▶ **Extrait du document**:
****************************************

Mais il leur est encore difficile de converger vers un cadre commun, réellement partagé, capable de devenir un nouveau sujet du changement.

Quelle pourrait être la « voie italienne » d’un changement politique pour approcher les résultats de Syriza et Podemos ?

La réponse se trouve dans un processus de convergences, impliquant aussi bien le sens commun populaire, l'engagement des organisations sociales, des syndicats et associations pour l'action politique.

Il faut repartir de la division dont nous avons hérité entre « coalition sociale » et « coalition politique » entre gauche sociale et gauche politique au-delà du blocage sur le leadership. Syriza gagne parce qu'elle a aussi transformé le siège du parti en une cantine pour les pauvres et une clinique pour les personnes qui ne peuvent plus se soigner.

Ceux qui travaillent dans le social et dans les mouvements font preuve de dignité politique autant que celles et ceux qui sont dans les institutions ou dans les structures du parti.

Les formes d’organisation doivent aller bien au-delà d’une coordination entre dirigeants politiques : offrir une structure pouvant accueillir – en toute égalité - tous ceux qui travaillent contre l'austérité, pour les droits, la solidarité, et l'environnement.

****************************************

▶ **Exercices à traiter**:
1 > Pour chacune des affirmations (a), (b) et (c), indiquez si elle concorde avec l'extrait sur la voie italienne du changement politique, en répondant par oui ou par non et en citant les mots du texte qui tranchent. (a) Syriza a transformé le siège du parti en cantine pour les pauvres. (b) Les formes d'organisation doivent se limiter à une coordination entre dirigeants politiques. (c) Ceux qui travaillent dans les mouvements font preuve de moins de dignité politique que ceux qui sont dans les institutions.
2 > Citez sans rien changer le passage de l'extrait sur la voie italienne du changement politique qui s'ouvre sur les mots contenant « Ceux qui travaillent dans » et se termine par « solidarité, et l'environnement. ».
Les lignes présentées ensuite viennent d'une autre source.

▶ **Données fournies**:
****************************************

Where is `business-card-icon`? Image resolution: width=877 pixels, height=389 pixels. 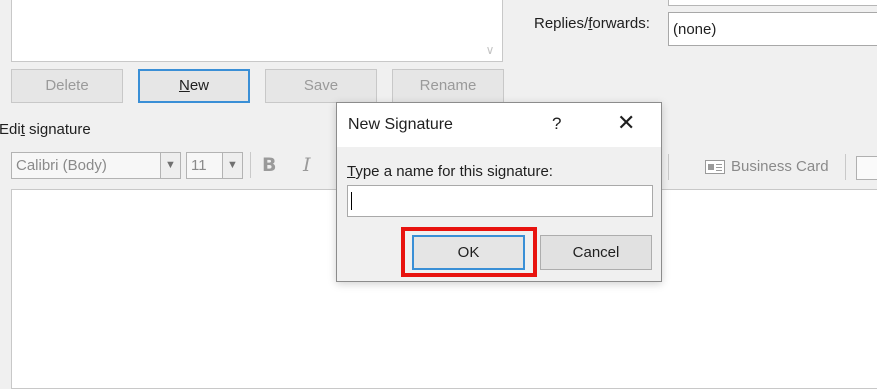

****************************************

▶ **Réponses aux exercices**:
1 >
(a) Oui : « Syriza gagne parce qu'elle a aussi transformé le siège du parti en une cantine pour les pauvres ».
(b) Non : « Les formes d’organisation doivent aller bien au-delà d’une coordination entre dirigeants politiques ».
(c) Non : « font preuve de dignité politique autant que celles et ceux qui sont dans les institutions ».

2 >
Ceux qui travaillent dans le social et dans les mouvements font preuve de dignité politique autant que celles et ceux qui sont dans les institutions ou dans les structures du parti.

Les formes d’organisation doivent aller bien au-delà d’une coordination entre dirigeants politiques : offrir une structure pouvant accueillir – en toute égalité - tous ceux qui travaillent contre l'austérité, pour les droits, la solidarité, et l'environnement.